- [What you should do] Check each line of the data below for the word "screenshot", then extract the ones that have it.

- [Available data]
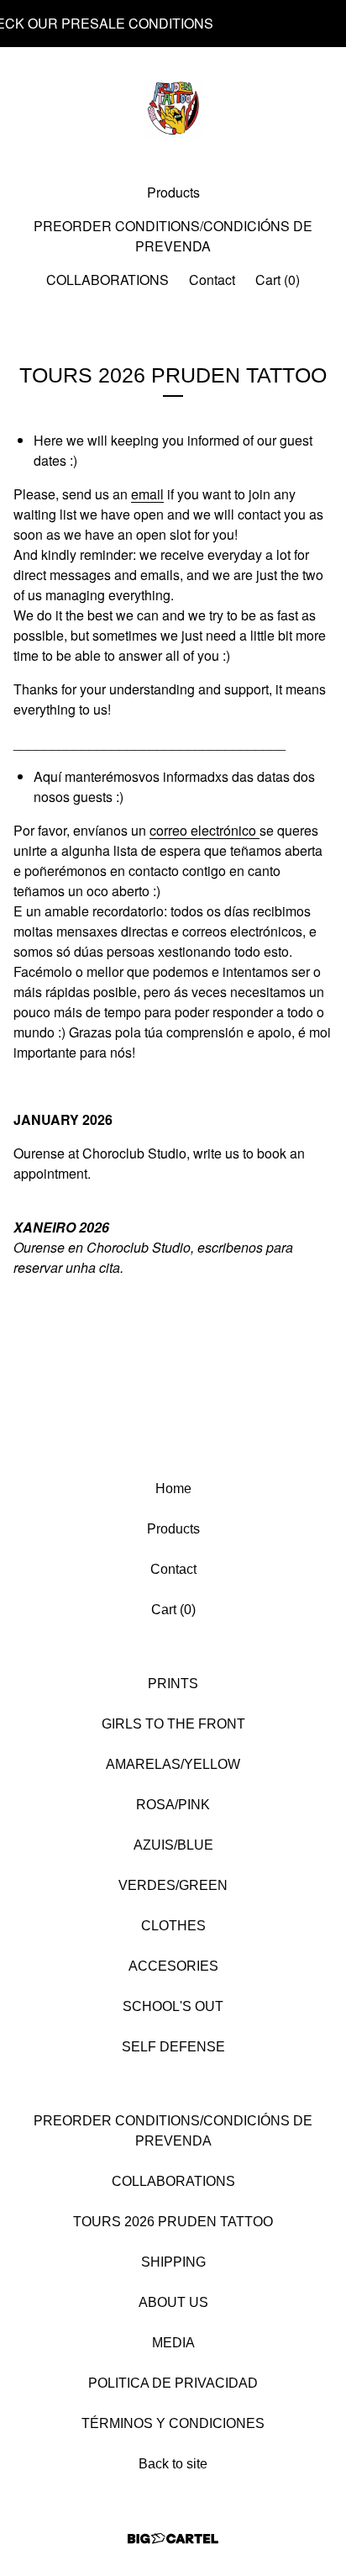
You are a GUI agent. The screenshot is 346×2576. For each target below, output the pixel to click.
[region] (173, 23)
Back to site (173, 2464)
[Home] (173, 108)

...

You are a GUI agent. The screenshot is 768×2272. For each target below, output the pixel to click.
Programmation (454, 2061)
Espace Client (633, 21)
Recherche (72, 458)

- [Written answer]
You are a GUI agent. The screenshot is 346×2576. For each target below, output the pixel to click.
You are a GUI agent. The screenshot is 768×2272. For each target below, output the pixel to click.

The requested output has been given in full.